El tiempo es un engaño. Me he dao cuenta.
Porque cuando alguien te dice por ejemplo que va a venir ahora mismo, nunca es ya. Eso para empezar.
Porque un minuto esperando el semáforo en rojo es más largo que lo que resulta un beso de un minuto y este a su vez dura mucho más que un minuto jugando a la videoconsola.
Porque conoces a alguien unos minutos y te parece que lo conoces de toda la vida.
Porque a veces conoces a alguien de toda la vida y de pronto en un momento te parece un completo desconocido.
Dicen que el tiempo nocturno hay que emplearlo básicamente en dormir, ¿no? Pues os juro que dos horas escribiendo por la noche me cunden mucho más que escribir una hora de dia. Más del doble, incluso.
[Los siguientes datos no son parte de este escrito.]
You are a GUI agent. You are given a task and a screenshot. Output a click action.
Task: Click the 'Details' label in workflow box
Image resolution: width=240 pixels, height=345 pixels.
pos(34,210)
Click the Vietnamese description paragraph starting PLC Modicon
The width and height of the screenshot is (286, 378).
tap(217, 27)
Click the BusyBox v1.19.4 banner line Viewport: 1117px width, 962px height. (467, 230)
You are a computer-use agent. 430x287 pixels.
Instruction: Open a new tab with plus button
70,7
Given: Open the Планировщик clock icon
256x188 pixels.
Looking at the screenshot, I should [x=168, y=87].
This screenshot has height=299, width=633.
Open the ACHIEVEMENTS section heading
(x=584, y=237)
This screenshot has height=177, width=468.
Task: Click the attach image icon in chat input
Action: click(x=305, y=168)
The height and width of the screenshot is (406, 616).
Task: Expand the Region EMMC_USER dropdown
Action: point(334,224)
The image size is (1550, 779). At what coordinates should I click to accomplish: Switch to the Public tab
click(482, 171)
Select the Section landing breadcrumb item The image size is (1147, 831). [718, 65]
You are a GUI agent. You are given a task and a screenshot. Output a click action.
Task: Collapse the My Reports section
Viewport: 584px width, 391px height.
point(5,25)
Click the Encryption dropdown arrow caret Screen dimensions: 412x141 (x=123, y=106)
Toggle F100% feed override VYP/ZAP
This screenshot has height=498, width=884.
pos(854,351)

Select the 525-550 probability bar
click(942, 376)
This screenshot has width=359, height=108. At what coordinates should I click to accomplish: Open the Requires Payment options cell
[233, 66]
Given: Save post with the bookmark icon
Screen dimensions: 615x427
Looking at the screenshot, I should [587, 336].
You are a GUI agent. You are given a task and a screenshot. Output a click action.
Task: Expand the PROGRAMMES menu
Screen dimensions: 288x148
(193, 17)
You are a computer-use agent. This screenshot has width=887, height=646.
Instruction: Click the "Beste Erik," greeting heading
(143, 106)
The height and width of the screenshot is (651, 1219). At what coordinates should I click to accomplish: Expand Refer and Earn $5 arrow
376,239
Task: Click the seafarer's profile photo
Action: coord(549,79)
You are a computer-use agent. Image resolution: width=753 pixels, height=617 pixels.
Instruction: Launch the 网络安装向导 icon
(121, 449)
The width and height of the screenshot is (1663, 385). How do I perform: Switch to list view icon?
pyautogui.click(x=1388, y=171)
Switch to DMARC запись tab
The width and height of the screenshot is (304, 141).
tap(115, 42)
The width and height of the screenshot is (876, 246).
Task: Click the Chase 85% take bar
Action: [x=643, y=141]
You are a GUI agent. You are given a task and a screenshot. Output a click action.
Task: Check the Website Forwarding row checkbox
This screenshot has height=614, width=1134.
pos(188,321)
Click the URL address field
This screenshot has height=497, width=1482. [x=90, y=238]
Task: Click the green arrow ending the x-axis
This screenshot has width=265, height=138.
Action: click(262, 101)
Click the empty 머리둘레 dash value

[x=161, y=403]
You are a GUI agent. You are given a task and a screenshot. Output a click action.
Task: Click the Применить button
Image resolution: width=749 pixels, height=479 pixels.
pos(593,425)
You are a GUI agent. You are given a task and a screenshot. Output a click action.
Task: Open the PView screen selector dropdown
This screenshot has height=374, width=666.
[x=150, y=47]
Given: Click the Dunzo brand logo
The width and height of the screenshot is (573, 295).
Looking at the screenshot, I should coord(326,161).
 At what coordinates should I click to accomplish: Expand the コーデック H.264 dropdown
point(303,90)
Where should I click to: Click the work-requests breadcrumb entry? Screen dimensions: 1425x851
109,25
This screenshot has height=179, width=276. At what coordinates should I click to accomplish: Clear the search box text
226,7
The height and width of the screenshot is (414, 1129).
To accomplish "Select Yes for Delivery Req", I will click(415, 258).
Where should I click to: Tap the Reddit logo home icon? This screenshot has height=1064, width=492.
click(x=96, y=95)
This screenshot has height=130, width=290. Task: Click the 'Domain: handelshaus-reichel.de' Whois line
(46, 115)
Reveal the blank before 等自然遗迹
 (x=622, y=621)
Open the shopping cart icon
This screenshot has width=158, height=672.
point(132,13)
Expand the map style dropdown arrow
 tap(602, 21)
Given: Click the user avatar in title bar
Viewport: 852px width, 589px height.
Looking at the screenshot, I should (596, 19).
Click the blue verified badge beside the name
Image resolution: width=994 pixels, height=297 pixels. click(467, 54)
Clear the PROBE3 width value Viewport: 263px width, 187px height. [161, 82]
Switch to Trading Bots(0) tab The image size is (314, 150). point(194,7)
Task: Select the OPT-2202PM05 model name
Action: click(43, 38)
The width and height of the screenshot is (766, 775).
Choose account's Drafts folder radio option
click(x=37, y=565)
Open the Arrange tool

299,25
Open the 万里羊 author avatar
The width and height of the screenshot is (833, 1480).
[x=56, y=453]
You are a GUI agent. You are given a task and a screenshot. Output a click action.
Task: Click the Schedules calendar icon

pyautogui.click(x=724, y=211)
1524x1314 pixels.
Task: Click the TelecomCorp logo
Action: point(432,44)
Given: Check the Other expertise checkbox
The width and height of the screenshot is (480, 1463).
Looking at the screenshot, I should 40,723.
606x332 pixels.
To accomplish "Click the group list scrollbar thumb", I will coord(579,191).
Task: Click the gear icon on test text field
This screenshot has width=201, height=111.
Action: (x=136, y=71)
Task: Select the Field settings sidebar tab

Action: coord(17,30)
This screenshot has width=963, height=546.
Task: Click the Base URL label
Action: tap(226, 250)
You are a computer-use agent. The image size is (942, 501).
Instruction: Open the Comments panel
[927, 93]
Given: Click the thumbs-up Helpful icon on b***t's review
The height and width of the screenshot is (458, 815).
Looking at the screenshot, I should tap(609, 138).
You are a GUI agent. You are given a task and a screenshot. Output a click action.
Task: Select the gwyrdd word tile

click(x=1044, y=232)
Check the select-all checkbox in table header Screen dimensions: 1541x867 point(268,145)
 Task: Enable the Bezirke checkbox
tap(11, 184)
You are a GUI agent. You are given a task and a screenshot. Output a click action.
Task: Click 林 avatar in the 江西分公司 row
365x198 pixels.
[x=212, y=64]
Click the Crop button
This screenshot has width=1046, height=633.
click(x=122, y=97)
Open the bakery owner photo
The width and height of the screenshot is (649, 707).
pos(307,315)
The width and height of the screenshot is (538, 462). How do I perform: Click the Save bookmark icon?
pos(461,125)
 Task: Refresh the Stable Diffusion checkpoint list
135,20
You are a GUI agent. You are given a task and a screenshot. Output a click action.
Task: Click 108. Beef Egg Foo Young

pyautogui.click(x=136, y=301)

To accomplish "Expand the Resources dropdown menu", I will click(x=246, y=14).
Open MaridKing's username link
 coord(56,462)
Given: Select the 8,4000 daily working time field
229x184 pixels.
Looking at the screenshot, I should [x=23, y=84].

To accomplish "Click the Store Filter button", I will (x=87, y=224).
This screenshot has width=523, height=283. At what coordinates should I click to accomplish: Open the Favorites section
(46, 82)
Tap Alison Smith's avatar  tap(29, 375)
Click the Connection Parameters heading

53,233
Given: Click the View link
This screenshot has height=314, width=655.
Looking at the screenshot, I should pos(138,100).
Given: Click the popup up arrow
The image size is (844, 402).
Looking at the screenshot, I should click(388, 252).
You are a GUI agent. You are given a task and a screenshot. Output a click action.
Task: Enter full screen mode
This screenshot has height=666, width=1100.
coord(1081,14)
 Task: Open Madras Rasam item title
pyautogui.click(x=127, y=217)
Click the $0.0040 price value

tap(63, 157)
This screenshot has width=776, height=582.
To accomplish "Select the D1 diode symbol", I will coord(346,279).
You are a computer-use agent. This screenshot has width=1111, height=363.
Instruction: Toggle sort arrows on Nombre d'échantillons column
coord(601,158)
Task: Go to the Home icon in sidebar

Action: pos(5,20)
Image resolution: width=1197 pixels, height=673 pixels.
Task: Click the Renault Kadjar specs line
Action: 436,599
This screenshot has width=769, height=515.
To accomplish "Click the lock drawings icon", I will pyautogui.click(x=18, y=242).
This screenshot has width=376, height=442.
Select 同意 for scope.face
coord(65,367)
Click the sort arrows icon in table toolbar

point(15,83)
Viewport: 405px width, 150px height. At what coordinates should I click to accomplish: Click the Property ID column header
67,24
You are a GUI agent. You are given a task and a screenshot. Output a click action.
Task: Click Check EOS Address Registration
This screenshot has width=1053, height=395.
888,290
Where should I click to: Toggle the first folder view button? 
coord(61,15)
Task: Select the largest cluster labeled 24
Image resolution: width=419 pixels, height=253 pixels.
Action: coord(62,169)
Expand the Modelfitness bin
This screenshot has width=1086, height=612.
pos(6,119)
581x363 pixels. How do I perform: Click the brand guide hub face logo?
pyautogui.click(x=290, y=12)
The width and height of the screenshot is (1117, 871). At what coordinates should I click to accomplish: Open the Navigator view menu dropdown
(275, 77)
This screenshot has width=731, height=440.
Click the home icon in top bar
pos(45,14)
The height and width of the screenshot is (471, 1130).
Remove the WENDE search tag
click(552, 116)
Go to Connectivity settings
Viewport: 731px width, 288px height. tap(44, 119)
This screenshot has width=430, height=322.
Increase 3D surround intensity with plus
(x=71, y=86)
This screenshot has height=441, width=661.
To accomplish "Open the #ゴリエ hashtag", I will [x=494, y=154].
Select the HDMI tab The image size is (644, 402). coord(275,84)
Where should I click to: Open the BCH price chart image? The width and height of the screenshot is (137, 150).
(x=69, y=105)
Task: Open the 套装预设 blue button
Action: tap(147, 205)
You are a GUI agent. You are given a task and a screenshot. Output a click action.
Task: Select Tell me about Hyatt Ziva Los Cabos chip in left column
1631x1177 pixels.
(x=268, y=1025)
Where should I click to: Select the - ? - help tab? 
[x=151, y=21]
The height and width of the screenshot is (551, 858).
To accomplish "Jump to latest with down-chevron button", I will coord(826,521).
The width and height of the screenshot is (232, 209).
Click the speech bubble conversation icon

Está claro que cuando una se lo pasa bien, el tiempo pasa más rápido que con una resaca mañanera.
Así que nos han engañao de forma vil y premeditada e incluso alevosa me atrevería a decir…
Porque a ver: pienso yo que sería mucho mejor que una se dedicara a vivir la vida intensamente desde los cero hasta los cuarentaicinco por ejemplo, y luego ya cuando estás aburrida de dar tumbos, es más facíl que te entren ganas de sentarte a estudiar.
Estudias desde los cuarentaicinco hasta los cincuenta y cinco y después de estar toda la vida sin dar palo al agua, seguro que te entra una especie de cargo de conciencia y te dan unas ganas horribles de ponerte a trabajar para devolverle a la sociedad algo inconcreto.
Así que te pones a currar hasta los setenta y cinco, y ya si te mueres porque estás chocha no pasa nada porque ya has disfrutao de todo antes de jubilarte. Y si no te mueres pues te vas a dar una vuelta o algo. O sigues trabajando o lo que te de la gana porque básicamente a nadie le va a importar lo más mínimo. Libertad ante todo.
A ver si no sería así mucho mejor.
Me jode mucho que nos hayan engañado a´sí con algo tan importante. Y más me joderá todavía si.
cuando leáis esto pensáis que sólo ha sido una verdadera pérdida de tiempo.
Pero qué le vamos a hacer… ya se sabe: “en casa del herrero, detén tu camino porque voy a enloquecer.” Buenas tardes a todes.